Barb Jungr – HARD RAIN (The songs of Bob Dylan and Leonard Cohen)
It’s fair to say Barb Jungr works in a niche. Specialising in an English version of the French art form of Chanson, unlike some of her fellow travellers (Robb Johnson, Leon Rosselson, Jake Thackery), she doesn’t cross over into folk. Nevertheless, she has plowed away, reinterpreting songs (as well as originals) for decades. I remember catching her Elvis show in Edinburgh in the nineties and being amazed at how well something so strongly tied to one voice could become a new vehicle for story.
Like Elvis, Dylan is much-covered and Cohen is picking up steam after Hallelujah’s comprehensive slaughtering by TV wannabees. This, however, works differently and is a collection of the two’s more politically grounded work, spun into new tangents. Barb has put out two previous Dylan collections and picked up plaudits for them. Arrangements lean heavily on the jazzy and feature an excellent band, including the wonderful Clive Bell (long-time Jah Wobble collaborator) on Japanese flute, featured on the brave opener – the iconic Blowing In The Wind. The set is big on piano and bass, especially the jazzy Lenny songs. Everybody Knows is taken much faster than the original and is hopping. Who By Fire, by contrast, is slow, rich and savoured.

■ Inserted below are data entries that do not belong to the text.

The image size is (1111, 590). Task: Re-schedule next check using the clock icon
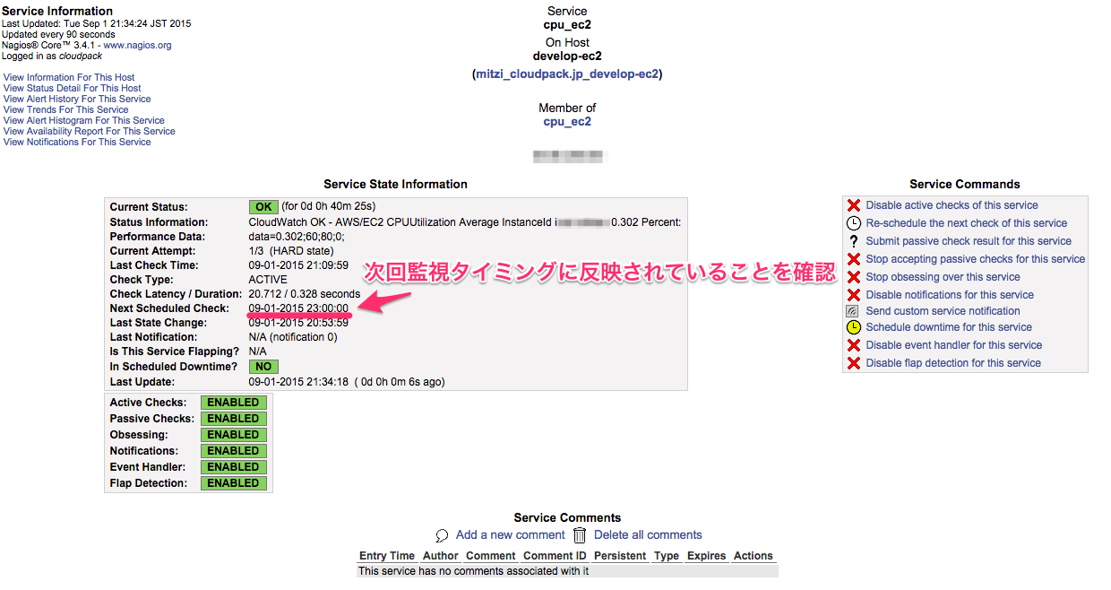853,222
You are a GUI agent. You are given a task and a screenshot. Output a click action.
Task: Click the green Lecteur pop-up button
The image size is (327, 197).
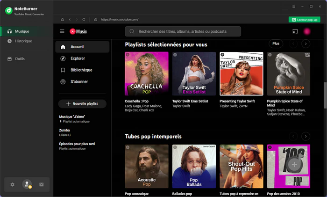[x=305, y=20]
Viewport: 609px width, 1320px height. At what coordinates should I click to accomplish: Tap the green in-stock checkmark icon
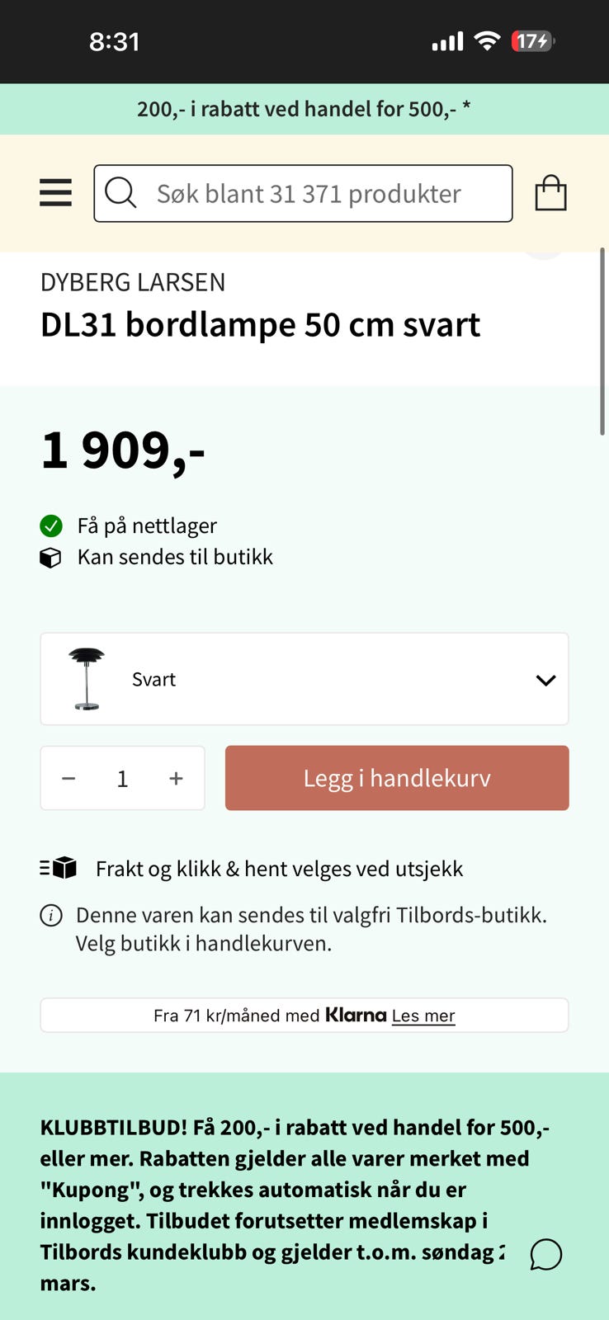pyautogui.click(x=51, y=526)
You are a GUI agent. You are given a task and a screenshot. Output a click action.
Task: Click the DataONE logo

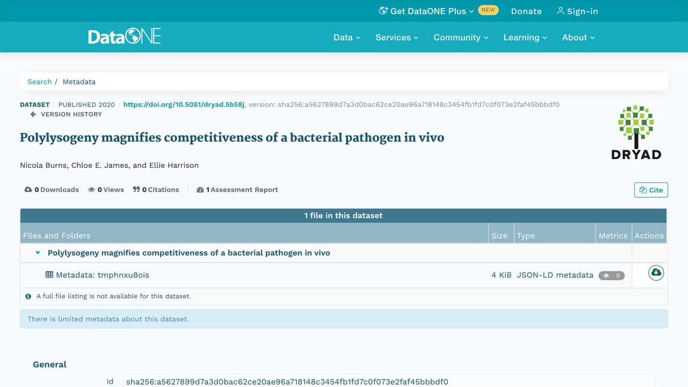pos(125,37)
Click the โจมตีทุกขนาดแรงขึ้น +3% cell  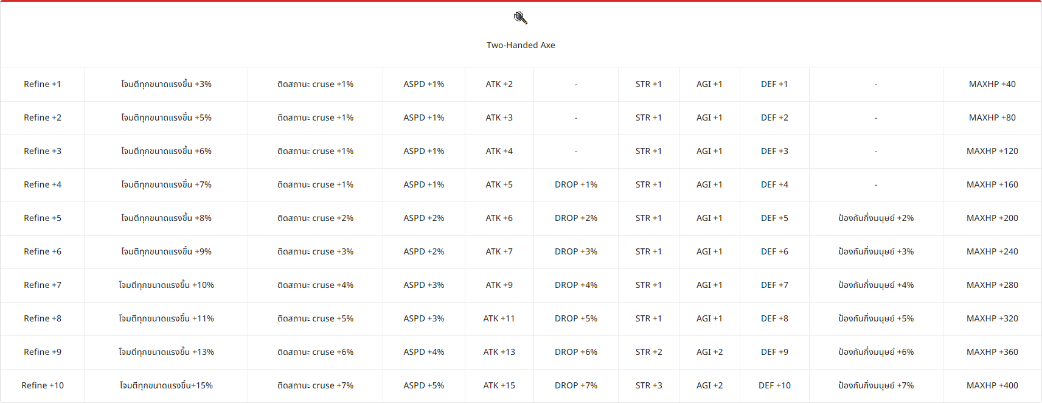(x=166, y=84)
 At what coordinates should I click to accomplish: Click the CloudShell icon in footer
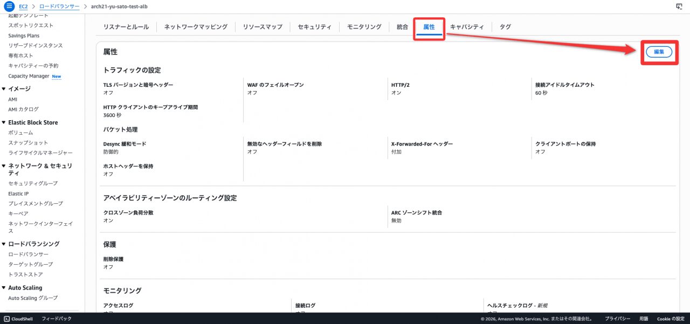point(6,319)
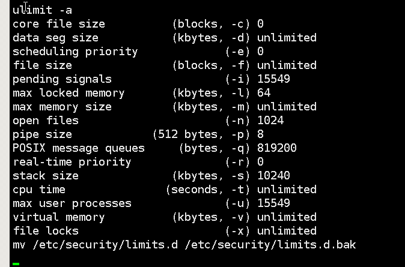
Task: Click the 'mv' command at line start
Action: 19,245
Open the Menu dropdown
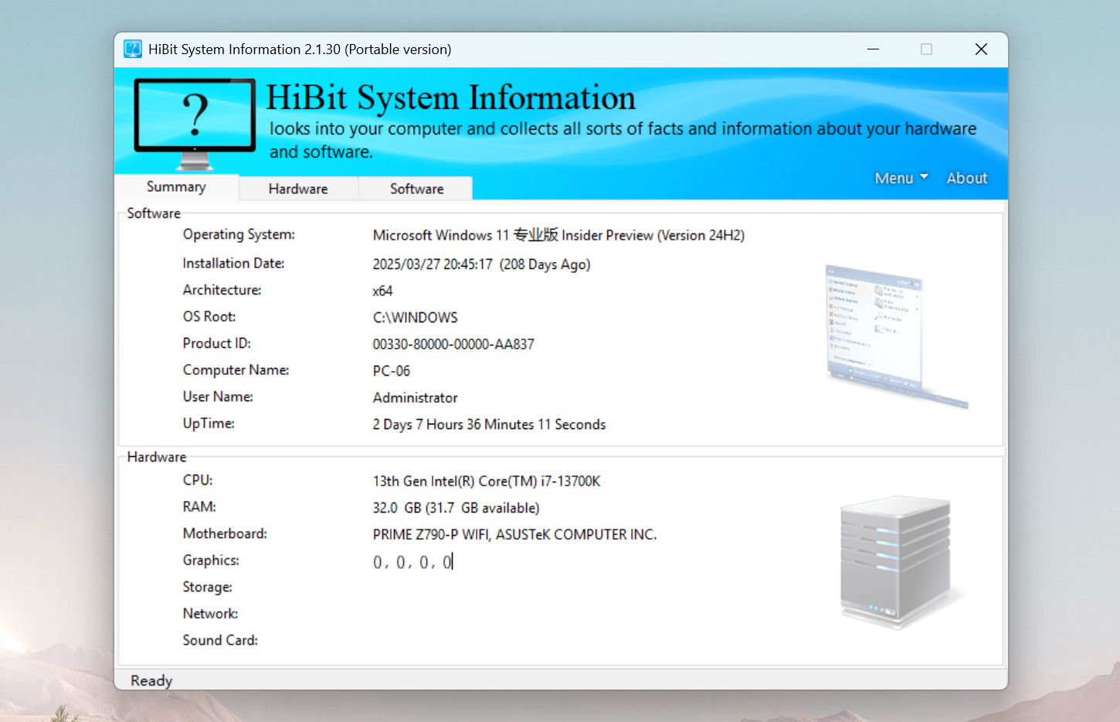1120x722 pixels. (894, 179)
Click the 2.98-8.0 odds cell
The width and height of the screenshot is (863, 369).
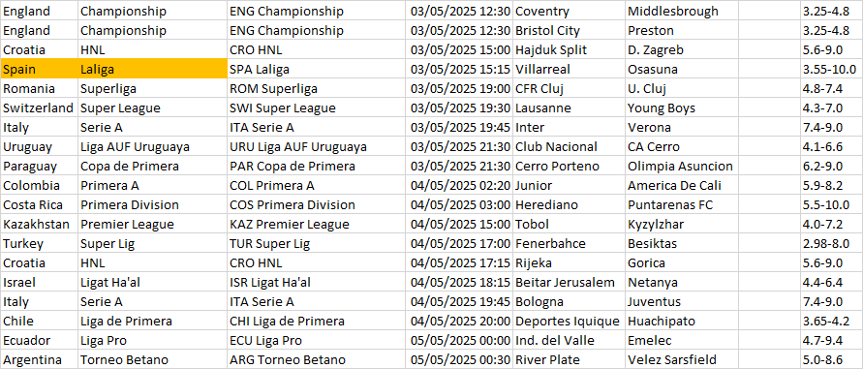tap(832, 243)
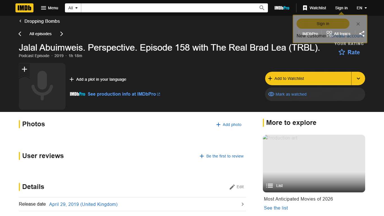384x216 pixels.
Task: Go to the next episode with the right chevron
Action: click(x=62, y=34)
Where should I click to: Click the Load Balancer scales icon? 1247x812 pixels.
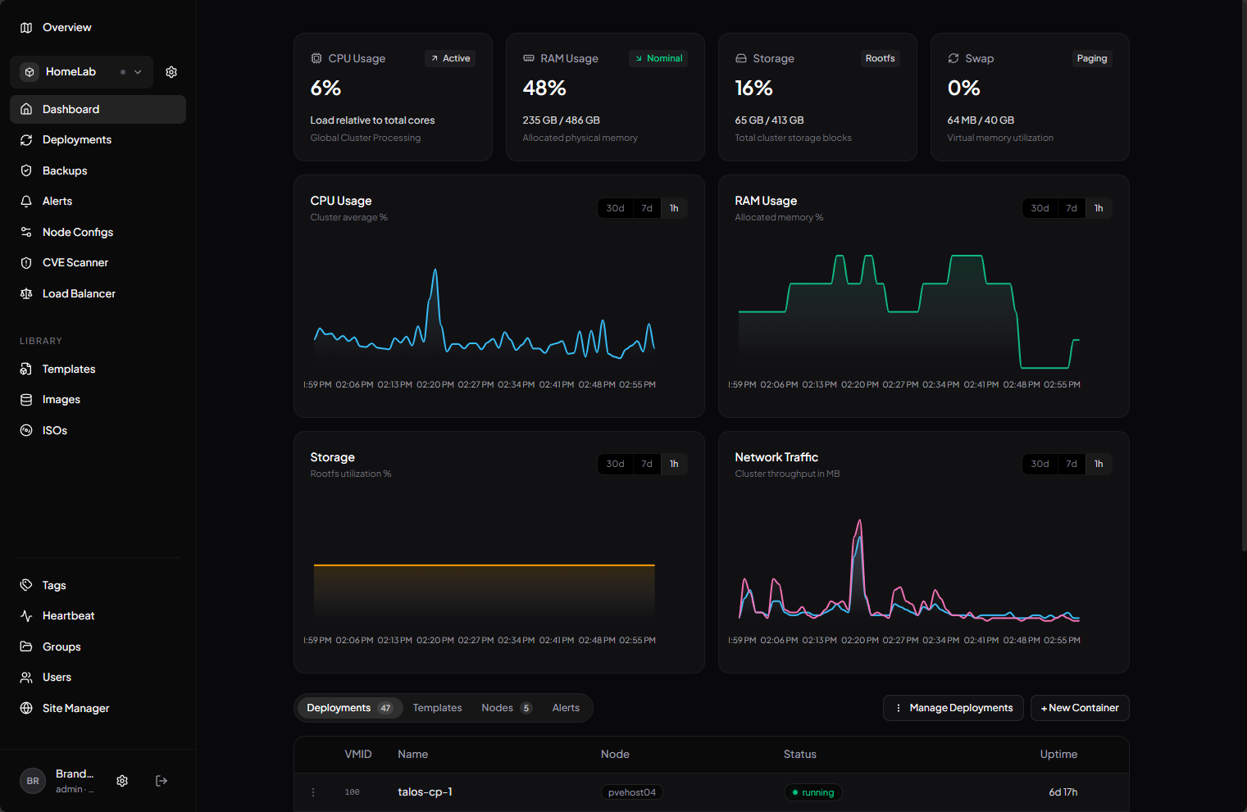coord(26,293)
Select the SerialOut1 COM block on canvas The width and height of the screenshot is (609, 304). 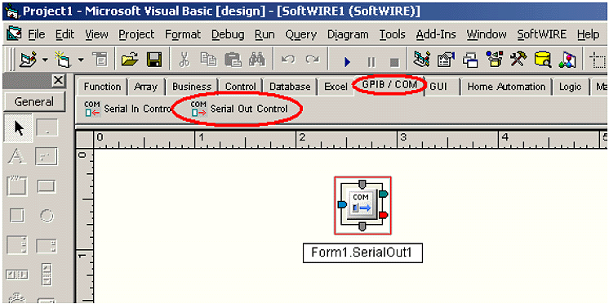[362, 205]
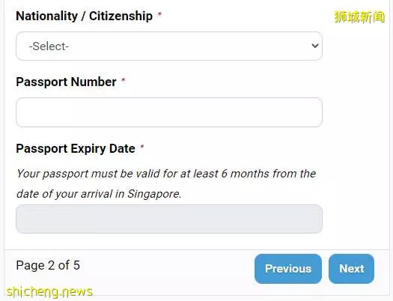Image resolution: width=393 pixels, height=301 pixels.
Task: Click the grey Passport Expiry Date field
Action: 169,219
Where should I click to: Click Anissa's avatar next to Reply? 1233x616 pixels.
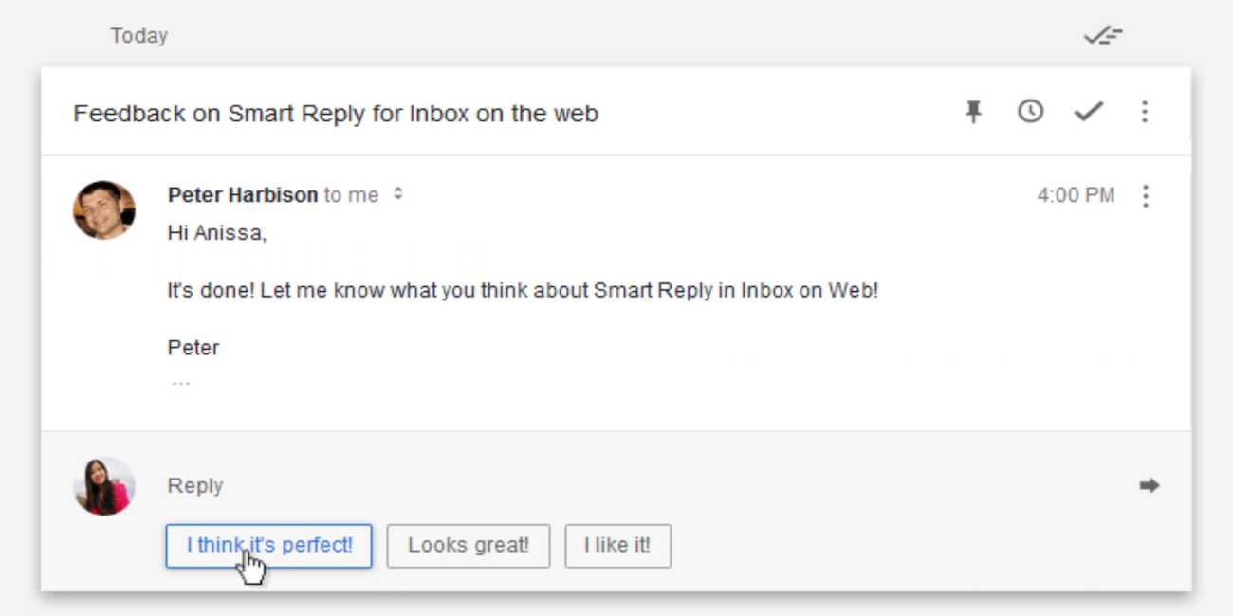click(104, 485)
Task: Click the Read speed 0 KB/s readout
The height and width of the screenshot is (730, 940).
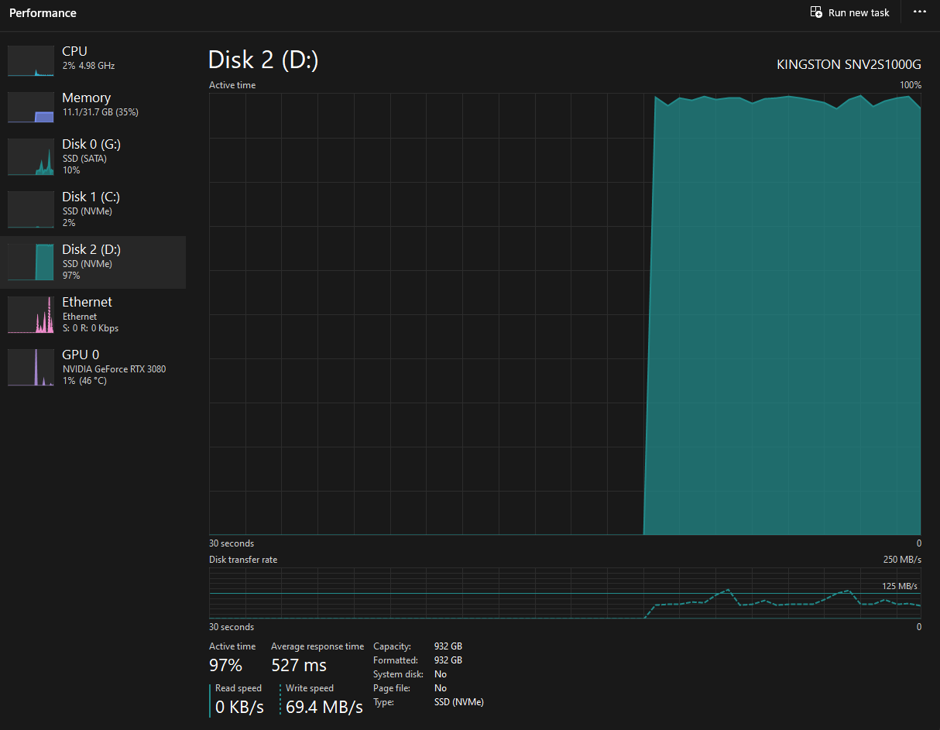Action: coord(239,707)
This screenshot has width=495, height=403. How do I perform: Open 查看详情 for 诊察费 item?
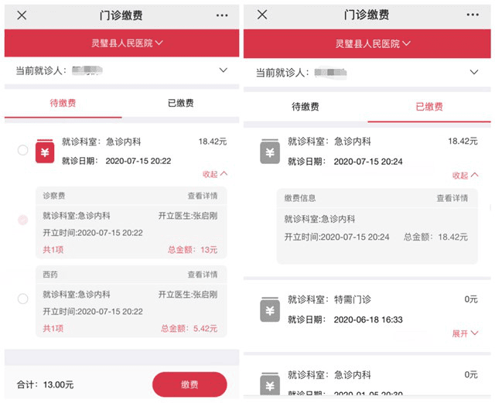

Barb’s lighter voice changes the focus, as in Hard Rain, where Dylan’s song gets a new lyrical emphasis. Dylan himself is well known for reinventing his phrasing, to the point where classics like Tambourine Man acquire new tunes. Instead of the strange instrument that is Bob Dylan’s voice or the warm, dry languor of Leonard Cohen, Barb Jungr plays with inflection.
First We Take Manhattan becomes a sparse piano amble, while Masters Of War gains most from the new approach. Slow, clear and methodical, Dylan’s tirade of hatred is laid plain. It’s Alright Ma is as snappy as the original and patterned much the same in phrasing, just arranged much more sparsely. 1000 Kisses Deep wins from the deep jazz playing and Gotta Serve Somebody is transformed from the smooth Mark Knopfler-produced rock into a piano ballad where it loses some of its dippy humour but is revealed as a future cabaret classic. Land Of Plenty gets some welcome exposure and Chimes Of Freedom is, surprise, surprise, slowed to a ballad and we luxuriate in the lyric as well as the tune.
In a world where everyone from The Byrds to The Grateful Dead have covered Dylan and Cohen attracts telly talent show show-offs, Barb Jungr does us a favour with serious but cool re-imaginings of these classics. The jazz arrangements add a certain cool to the serious intent and the whole will reward your attention.